I picked this book off the library shelf because I remember reading and really liking Night of the Radishes last year. I’m glad I did. Once again, Sandra Benitez transported me to another place (war-torn El Salvador) so completely that I lost sight of where I was actually sitting (poolside in the American Midwest). We see the war through the eyes of 10 year-old Nicolas who feels the weight of his mother’s death in the book’s first pages. We then follow him over the next couple months where he is caught between and amidst both the guerillas and the national army. Benitez expertly shows the horrible costs of war, especially when there are no clear lines of bad and good, only the victims. Beautiful writing.

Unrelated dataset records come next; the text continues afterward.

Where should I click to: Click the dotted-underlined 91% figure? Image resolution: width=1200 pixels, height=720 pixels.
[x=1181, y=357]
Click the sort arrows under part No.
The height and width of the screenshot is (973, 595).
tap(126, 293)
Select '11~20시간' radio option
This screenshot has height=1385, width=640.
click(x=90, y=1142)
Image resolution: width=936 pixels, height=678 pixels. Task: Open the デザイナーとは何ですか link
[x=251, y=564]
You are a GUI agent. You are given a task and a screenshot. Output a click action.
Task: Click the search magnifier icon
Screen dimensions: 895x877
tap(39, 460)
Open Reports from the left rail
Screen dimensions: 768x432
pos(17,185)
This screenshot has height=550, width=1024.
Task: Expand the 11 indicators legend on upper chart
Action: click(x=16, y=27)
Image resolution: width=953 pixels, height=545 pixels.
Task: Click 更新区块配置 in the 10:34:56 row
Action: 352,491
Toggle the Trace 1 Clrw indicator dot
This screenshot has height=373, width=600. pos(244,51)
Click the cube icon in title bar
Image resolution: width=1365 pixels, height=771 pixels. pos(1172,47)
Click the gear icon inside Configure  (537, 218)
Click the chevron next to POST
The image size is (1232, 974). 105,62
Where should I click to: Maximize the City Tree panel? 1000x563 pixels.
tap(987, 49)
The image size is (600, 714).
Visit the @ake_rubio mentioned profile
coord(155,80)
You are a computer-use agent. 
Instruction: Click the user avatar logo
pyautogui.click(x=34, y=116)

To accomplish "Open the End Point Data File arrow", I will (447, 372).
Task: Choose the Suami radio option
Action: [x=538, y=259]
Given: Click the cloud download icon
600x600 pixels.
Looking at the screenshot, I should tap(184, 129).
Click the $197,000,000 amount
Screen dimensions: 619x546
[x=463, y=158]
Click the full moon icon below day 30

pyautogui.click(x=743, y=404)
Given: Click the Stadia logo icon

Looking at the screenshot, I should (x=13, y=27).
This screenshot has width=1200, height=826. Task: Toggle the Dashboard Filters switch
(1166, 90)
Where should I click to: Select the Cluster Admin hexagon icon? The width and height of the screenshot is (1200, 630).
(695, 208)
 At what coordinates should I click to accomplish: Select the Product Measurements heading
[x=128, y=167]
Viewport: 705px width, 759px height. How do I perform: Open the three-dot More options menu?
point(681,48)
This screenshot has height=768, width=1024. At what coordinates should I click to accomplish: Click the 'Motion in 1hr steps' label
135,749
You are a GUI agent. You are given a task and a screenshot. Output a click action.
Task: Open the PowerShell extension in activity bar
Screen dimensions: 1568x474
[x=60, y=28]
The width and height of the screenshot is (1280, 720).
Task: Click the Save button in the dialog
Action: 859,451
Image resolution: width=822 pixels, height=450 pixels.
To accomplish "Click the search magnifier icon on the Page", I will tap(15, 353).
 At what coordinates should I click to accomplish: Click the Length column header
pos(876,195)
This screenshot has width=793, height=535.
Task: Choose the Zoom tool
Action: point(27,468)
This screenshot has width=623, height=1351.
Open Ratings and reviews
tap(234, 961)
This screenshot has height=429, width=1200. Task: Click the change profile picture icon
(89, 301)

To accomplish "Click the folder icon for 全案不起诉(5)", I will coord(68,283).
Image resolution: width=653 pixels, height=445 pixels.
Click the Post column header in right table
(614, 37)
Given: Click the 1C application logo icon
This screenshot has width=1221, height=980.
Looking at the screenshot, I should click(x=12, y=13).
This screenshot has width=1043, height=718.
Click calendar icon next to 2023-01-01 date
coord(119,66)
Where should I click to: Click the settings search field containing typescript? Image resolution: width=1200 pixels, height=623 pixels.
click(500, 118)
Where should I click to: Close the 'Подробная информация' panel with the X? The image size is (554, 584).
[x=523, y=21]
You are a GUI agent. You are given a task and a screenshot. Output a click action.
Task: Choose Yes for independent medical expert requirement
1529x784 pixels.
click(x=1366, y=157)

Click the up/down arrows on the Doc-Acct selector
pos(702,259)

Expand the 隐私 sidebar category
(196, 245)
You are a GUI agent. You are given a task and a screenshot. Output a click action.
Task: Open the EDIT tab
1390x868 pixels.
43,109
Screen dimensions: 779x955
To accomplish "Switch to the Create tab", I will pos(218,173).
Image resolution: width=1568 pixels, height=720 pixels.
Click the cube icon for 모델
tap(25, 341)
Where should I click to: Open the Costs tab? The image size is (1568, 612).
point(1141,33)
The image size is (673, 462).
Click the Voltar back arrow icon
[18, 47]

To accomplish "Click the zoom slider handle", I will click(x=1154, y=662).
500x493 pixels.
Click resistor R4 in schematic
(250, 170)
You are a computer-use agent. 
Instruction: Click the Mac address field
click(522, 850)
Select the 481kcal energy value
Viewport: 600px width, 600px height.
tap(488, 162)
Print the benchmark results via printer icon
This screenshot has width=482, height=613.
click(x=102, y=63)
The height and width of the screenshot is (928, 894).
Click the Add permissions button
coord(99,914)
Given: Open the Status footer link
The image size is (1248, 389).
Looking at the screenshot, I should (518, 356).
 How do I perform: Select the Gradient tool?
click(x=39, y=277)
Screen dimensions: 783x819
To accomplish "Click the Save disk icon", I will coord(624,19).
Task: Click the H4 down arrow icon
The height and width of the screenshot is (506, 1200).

The Sandcastle Girls 4 stars

I knew nothing about the Armenian genocide when I opened this book. Seriously, I didn’t know it existed, so Bohjalian had an immediate hook for my interest. The intense drama of the circumstances provides an excellent backdrop for the novel’s love story. This is the kind of sweeping historical saga that I love to read. Bohjalian did not disappoint.

Living in the world of “Unless”

Cover of "Unless"

Cover of Unless

Although Carol Shields’ novel Unless has a tragic background, it doesn’t focus on a traditional story. Instead, we meet Reta Winters, whose 19 year-old daughter has chosen to sit on a busy corner in Toronto wearing a sign that reads only, “Goodness.”  Reta does not take dramatic action to retrieve her daughter. She does not yell or pull her hair. Instead, she thinks and she writes.

This kind of passive first-person storytelling will not work for all readers, but I loved Reta from page one.

Happiness is the lucky pane of glass you carry in your head. It takes all your cunning just to hang on to it, and once it’s smashed you have to move into a different sort of life.

I immediately understood the way she thinks, the way she views the fragile nature of happiness and the manner in which she tries to understand her own family crisis. All of this occurs while the world keeps spinning. Her two other daughters still need care. She still meets friends for coffee. She still has sex with her husband. What should she do with life once her taken-for-granted happiness had been smashed?

Shields enfolded me in the language of Reta’s thoughts. She did it so completely that I wanted to reach out and hug her. I want Reta for my friend. I want to hear more about how we continue to live with tragedy.

We had failed in our effort to live a happy life. Never mind our careful arrangements, we were about to be defeated. This despite the sweet burnt-tomato smell of lasagna rising from the oven.

I recently read an interview (http://www.shelf-awareness.com/readers-issue.html?issue=85#m1689) with Jessica Maria Tuccelli, whose first novel is about to be published. She remarked , “I enjoy writers whose love of language is boldly apparent.” Carol Shields was just that kind of writer. She used language to its best advantage and I was thrilled to live in that world for a few days.

Unless is the worry word of the English language. It flies like a moth around the ear, you hardly hear it, and yet everything depends on its breathy presence. Unless — that’s the little subjective mineral you carry along in your pocket crease. It’s always there, or else not there.

I was very sorry to learn Carol Shields died shortly after Unless was published. I have not yet read her Pulitzer Prize winning book Stone Diaries, but I will.